▶ Your goal
What lines of the material below hold the string "printer"? Copy them out.

● ● ● ●

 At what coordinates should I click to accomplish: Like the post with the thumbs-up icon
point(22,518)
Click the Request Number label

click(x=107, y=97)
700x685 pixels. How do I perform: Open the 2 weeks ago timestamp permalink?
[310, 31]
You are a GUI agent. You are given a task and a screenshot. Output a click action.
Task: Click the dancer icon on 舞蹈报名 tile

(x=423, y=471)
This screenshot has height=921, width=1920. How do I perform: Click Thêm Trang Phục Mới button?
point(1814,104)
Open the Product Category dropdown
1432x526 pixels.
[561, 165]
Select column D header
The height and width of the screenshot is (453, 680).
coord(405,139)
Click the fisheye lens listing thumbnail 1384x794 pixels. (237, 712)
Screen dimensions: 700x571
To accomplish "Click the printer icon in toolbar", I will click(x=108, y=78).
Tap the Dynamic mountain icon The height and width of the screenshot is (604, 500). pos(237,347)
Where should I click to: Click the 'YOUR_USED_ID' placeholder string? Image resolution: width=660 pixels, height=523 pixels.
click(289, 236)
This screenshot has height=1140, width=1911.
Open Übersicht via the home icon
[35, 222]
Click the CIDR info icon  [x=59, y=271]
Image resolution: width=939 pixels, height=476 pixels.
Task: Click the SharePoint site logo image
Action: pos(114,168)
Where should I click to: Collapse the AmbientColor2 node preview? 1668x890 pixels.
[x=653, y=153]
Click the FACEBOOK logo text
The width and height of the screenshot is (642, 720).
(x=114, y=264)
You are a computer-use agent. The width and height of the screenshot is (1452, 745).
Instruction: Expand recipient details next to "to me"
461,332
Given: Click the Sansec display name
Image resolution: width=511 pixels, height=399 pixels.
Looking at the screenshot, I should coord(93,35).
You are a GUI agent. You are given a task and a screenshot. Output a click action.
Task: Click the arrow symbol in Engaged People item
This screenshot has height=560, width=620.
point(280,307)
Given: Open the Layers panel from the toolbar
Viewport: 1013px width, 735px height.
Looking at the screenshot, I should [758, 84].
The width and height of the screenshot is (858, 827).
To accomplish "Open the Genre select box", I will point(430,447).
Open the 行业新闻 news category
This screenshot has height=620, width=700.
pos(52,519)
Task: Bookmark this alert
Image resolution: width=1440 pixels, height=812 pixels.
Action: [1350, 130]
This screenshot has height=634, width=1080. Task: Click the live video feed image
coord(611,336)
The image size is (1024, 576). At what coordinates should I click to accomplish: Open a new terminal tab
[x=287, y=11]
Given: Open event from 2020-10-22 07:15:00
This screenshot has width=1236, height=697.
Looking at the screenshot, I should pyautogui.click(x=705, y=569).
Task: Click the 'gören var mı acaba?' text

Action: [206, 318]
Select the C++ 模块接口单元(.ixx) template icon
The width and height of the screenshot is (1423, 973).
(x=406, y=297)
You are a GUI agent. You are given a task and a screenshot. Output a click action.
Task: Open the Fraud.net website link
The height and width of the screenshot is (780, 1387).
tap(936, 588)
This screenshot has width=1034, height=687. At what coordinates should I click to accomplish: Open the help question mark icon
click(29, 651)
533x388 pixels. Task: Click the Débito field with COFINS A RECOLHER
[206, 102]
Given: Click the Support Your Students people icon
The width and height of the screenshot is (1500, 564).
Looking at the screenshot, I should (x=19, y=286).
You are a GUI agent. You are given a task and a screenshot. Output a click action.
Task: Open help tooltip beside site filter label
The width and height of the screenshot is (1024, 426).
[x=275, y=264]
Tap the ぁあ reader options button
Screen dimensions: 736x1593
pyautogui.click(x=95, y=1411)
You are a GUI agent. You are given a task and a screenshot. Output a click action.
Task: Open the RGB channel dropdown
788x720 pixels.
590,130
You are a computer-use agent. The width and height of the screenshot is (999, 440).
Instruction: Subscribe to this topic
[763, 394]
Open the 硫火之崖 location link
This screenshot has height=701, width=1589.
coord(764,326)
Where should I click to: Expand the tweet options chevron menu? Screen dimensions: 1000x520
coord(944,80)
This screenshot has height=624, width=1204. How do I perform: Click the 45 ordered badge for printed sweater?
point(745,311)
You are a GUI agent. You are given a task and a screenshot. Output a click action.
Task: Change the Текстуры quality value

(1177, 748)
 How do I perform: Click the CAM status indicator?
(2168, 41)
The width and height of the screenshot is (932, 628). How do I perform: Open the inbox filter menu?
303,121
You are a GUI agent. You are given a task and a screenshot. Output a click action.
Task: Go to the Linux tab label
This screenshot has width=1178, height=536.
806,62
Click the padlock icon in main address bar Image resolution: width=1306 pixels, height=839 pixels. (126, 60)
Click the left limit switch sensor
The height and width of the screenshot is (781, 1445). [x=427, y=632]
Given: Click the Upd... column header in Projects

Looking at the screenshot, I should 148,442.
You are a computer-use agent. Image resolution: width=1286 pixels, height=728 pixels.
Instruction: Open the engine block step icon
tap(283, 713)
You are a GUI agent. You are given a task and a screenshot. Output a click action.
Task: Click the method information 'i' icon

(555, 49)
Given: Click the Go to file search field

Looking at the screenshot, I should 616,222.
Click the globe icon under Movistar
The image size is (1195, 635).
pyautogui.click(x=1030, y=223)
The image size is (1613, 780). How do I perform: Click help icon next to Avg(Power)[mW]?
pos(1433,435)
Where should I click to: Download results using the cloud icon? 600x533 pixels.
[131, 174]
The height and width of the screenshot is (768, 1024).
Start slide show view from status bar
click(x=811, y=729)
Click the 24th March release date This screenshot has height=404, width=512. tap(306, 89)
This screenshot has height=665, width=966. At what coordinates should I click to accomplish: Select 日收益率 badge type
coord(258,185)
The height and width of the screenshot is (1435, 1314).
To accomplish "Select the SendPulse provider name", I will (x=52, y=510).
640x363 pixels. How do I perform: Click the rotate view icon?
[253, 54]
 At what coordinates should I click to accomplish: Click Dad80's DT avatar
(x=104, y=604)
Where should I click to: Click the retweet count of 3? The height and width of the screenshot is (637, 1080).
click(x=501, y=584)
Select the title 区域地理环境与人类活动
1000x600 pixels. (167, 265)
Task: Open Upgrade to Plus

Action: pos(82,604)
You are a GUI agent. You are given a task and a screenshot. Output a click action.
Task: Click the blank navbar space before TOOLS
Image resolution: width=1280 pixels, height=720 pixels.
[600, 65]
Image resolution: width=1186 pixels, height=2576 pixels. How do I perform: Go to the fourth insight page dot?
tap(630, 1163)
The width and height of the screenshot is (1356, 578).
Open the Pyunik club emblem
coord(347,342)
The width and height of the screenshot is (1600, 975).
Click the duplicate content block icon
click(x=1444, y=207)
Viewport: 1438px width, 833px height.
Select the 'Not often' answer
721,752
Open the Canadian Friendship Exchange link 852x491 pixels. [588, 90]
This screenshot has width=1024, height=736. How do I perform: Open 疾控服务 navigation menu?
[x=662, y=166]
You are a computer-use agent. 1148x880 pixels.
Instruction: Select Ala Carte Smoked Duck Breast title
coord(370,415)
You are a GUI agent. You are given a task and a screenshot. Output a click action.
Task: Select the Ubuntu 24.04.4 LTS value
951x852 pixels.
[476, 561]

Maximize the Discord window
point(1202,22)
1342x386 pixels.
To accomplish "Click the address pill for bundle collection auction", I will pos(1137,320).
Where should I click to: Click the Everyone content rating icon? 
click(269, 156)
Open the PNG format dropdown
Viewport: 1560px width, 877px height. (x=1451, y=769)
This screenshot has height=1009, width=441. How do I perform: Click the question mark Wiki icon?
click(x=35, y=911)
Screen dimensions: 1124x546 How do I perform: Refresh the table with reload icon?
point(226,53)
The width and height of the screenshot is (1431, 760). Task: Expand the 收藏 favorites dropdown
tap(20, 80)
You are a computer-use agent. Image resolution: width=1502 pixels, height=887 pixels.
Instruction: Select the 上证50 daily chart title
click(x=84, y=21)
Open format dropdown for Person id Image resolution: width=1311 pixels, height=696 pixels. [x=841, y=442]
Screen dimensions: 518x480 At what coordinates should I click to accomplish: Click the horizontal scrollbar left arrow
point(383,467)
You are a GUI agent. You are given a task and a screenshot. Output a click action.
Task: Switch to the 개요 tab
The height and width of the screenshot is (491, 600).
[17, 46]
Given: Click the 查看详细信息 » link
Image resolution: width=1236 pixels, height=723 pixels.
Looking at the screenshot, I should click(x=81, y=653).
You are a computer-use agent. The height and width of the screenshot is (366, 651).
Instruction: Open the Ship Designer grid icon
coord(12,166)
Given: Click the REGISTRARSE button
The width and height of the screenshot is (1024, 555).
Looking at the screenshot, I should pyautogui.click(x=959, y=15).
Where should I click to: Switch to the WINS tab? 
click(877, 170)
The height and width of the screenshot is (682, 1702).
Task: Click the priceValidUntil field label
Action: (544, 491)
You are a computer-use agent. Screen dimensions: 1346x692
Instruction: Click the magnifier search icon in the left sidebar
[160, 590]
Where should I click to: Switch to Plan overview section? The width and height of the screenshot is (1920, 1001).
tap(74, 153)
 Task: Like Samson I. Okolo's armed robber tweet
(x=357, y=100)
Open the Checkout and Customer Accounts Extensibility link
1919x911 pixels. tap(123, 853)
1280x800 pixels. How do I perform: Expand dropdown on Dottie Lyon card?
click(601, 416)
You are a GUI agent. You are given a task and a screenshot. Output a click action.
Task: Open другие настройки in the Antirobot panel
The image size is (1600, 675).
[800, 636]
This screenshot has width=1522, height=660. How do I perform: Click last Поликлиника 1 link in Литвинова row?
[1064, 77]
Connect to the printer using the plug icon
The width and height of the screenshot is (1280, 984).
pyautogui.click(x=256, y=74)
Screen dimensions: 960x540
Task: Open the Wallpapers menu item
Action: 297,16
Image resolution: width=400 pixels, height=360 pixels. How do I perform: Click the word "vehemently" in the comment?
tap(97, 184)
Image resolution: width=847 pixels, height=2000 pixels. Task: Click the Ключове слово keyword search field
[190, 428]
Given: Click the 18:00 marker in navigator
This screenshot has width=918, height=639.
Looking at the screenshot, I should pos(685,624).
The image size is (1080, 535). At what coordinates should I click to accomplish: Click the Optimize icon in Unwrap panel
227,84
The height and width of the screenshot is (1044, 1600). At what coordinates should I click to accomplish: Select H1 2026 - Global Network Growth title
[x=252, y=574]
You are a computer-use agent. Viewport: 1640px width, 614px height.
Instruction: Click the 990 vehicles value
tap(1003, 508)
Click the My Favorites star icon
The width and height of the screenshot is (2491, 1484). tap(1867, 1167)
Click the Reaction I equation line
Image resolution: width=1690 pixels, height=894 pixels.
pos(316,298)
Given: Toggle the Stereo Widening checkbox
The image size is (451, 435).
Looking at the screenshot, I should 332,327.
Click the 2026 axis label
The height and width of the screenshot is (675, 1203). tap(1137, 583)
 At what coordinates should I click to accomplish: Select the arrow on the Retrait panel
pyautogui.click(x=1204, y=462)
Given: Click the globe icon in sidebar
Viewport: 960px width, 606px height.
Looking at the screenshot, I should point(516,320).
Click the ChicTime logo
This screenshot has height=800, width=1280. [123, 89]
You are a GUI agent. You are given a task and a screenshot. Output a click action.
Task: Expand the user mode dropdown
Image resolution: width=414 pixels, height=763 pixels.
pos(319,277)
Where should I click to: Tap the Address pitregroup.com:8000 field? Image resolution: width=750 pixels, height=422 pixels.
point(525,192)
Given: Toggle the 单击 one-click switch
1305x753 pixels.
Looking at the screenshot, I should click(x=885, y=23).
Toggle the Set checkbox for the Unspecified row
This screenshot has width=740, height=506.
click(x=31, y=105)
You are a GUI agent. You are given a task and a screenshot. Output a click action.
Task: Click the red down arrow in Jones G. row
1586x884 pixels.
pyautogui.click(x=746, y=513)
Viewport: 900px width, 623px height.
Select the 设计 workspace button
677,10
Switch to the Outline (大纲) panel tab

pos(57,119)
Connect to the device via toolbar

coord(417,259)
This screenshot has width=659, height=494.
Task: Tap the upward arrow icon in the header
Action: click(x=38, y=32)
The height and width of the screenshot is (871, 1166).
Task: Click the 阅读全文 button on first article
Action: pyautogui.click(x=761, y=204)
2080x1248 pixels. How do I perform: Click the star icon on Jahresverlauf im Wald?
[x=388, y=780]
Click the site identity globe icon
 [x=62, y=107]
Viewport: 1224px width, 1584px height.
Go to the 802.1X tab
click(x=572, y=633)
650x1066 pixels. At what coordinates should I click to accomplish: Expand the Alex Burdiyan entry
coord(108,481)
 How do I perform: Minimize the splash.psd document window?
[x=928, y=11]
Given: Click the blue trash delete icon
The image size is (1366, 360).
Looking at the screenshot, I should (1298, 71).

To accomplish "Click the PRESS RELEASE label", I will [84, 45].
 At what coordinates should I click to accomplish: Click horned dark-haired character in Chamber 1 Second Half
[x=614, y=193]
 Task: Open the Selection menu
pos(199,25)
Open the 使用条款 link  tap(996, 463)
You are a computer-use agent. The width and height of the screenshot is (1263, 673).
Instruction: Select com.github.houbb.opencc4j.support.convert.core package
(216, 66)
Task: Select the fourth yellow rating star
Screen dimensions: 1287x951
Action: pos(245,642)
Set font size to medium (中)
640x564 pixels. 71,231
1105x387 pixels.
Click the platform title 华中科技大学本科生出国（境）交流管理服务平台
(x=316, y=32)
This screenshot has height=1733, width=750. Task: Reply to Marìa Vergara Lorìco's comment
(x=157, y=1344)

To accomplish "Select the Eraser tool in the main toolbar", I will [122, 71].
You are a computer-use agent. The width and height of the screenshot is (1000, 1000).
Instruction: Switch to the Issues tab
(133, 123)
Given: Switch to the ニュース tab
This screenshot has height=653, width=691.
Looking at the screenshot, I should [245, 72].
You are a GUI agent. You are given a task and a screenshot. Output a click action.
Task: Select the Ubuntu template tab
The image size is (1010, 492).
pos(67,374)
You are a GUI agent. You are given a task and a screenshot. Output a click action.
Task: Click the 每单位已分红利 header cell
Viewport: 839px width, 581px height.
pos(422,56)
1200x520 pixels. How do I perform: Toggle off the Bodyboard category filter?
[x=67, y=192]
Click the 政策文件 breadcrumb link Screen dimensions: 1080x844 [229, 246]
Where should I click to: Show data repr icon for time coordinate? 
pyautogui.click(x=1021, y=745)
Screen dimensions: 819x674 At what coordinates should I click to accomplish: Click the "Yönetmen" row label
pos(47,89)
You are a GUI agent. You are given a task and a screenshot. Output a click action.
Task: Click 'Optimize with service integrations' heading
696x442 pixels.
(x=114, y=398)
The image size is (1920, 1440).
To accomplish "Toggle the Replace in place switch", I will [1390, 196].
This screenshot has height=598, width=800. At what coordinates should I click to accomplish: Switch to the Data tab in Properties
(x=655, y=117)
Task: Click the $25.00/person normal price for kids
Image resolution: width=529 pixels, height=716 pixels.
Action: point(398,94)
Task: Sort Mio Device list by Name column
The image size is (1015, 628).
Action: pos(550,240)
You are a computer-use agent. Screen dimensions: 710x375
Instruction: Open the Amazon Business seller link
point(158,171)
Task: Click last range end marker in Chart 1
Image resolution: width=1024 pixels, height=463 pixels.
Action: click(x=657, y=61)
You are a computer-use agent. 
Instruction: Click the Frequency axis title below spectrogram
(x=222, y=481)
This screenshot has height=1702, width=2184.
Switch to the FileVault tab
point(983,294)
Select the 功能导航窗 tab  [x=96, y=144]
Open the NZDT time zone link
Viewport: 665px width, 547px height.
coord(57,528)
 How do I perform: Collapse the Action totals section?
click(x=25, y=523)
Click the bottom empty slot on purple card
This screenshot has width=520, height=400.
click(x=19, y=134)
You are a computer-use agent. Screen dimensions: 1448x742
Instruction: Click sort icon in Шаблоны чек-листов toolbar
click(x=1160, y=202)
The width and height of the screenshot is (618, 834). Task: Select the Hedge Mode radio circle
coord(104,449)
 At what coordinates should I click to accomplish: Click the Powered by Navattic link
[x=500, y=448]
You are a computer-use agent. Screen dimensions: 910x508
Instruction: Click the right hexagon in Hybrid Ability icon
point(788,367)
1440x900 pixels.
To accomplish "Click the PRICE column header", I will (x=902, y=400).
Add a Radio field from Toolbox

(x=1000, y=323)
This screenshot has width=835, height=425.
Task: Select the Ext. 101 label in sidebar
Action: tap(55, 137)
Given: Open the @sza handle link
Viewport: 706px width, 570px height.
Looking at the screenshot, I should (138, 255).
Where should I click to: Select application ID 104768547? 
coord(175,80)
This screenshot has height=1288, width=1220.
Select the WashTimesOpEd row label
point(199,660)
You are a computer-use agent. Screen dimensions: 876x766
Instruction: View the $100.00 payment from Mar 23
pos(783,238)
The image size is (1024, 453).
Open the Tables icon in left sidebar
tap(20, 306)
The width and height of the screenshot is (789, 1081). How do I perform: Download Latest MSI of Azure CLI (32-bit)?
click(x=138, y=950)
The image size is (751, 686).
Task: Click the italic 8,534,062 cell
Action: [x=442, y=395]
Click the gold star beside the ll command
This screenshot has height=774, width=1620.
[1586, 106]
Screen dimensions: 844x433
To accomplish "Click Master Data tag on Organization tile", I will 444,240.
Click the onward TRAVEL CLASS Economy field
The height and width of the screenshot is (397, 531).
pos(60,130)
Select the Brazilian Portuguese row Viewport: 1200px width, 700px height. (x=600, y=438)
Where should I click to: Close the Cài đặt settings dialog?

● ● ● ●

▶ Answer section
To accomplish "Click the printer icon in toolbar", I will click(x=108, y=78).
Connect to the printer using the plug icon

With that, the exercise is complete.